Ночь после Бородинской битвы выдалась сырая и холодная. Помимо смертельной усталости русских офицеров одолевала другая напасть: «Если у нижних чинов были хотя бы сухари в ранцах, то офицеры оказались в гораздо худшем положении. Все частные повозки были отправлены за Можайск еще накануне битвы, там же находились полковые. И все почувствовали голод, все вспомнили, что они не ели с утра, но есть было нечего»{27}. Красноречиво поведал о «бивачном застолье» M. М. Петров: «Когда сражение заумолкло, то полковник Карпенков, я и другие офицеры многие, метавшиеся с ним во весь день от одного места к другому для восстановления успешного боя, повалились на землю в изнеможении и отощалости. Чрез пять минут этого полумертвого лежания наш храбрый и расторопнейший капитан Токарев, занявший место раненого батальонного командира майора Сибирцева, встал и попросил у полковника позволения отлучиться на 10 минут к батарее, стоявшей за нами вблизи. Полковник позволил. Токарев сел на верховую лошадь и поскакал быстро. Чрез несколько минут он возвратился в торжественном виде: держа в руках узелок. Соскоча с лошади пред нас, он развернул узелок на земле пред Карпенковым и мною. В нем было по тому случаю неоцененное сокровище: пять или шесть сухарей и две селедки — простые.

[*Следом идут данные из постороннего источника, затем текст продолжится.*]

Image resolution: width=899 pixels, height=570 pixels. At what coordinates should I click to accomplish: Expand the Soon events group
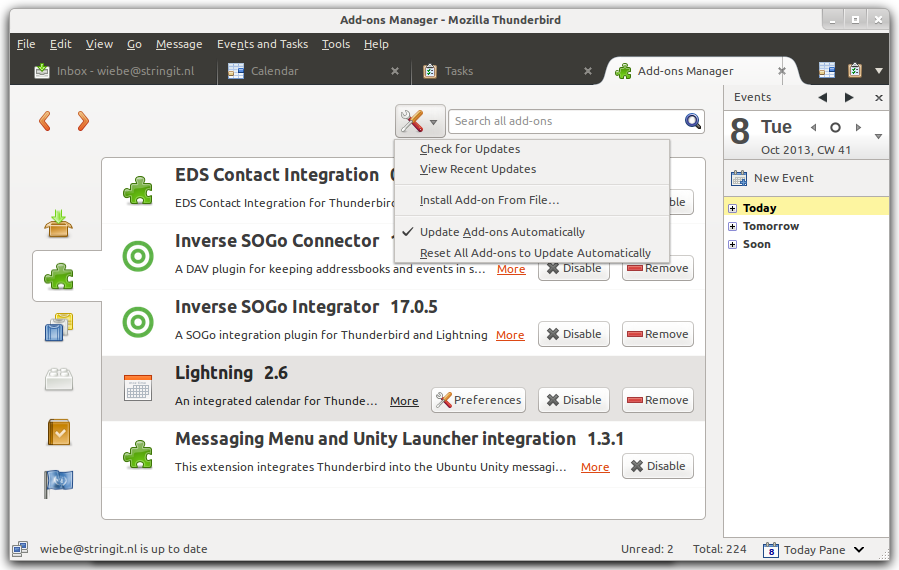pyautogui.click(x=733, y=244)
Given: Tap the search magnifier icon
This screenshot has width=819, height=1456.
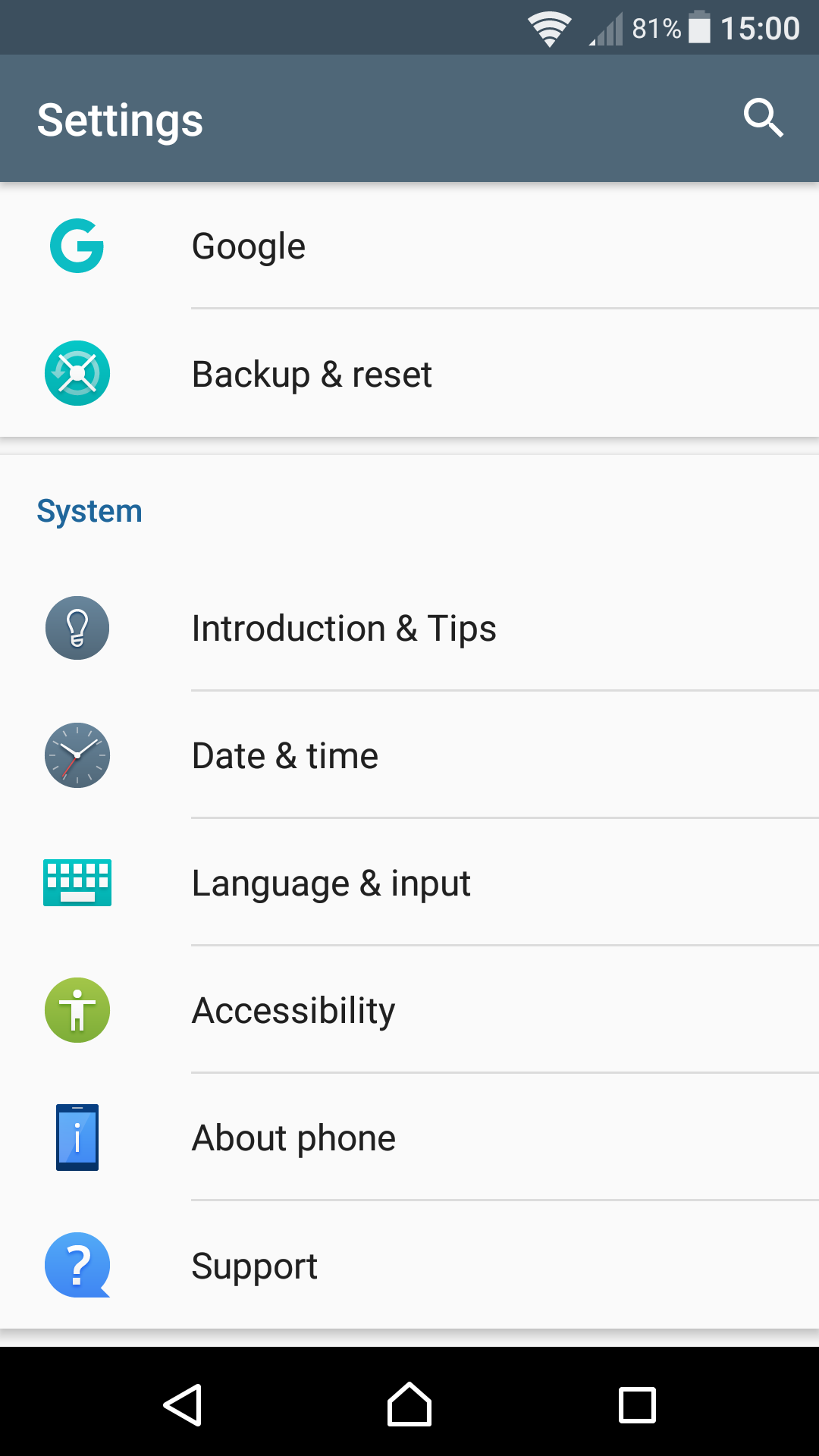Looking at the screenshot, I should pyautogui.click(x=763, y=118).
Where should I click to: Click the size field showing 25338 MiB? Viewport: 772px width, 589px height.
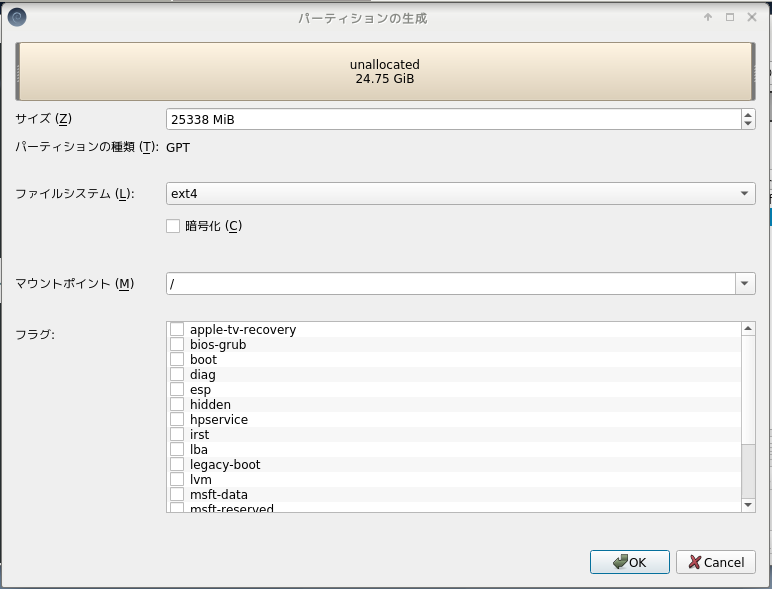tap(452, 119)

"Ах, капитан, — сказал полковник, — это ваше попечение о боевых своих товарищах и тогда, как вы сами смертельно изнурены, обязывает нас на вечную благодарность вам. Да где же вы это сокровище достали?" — "У артиллеристов. Я сказал им: „Господа! Снабдите чем-нибудь съестным двух штаб-офицеров 1-го егерского полка, оставшихся от сражения изнуренными до смертельного изнеможения, которые и теперь еще на своем месте — впереди всей армии“. И вот они дали почти все, что у них было съестного, и еще", — сказал он, вынимая из грудного кармана фляжку сивухи мерою чарки в четыре. Возблагодаря пречувствительно славного нашего боевого товарища капитана Константина Алексеевича Токарева, мы с Карпенковым, выпив по чарке сивушки, вкусили его священное предложение на прибрежиях речки Колочи и ручья Стонца, как евхаристию Иисуса Христа, на вечную нашу о ней память до жизни той — за гробом. В 1839 году от 6 ноября генерал Карпенков в письме его мне из Москвы, говоря о Бородинской годовщине и самом событии этом 1812 года, сказал, между прочим, и о вечерней трапезе нашей там следующее: "…а что мы под Бородиным, после кровопролитного побоища, ели сухарик и пили сивуху, а десертом служила селедка, то правда; не подкрепи сил наших Токарев — заживо ложись в землю…" Это письмо хранится у меня вместе с подобными ему товарищескими письмами, драгоценными для души моей до последнего часа жизни»{28}.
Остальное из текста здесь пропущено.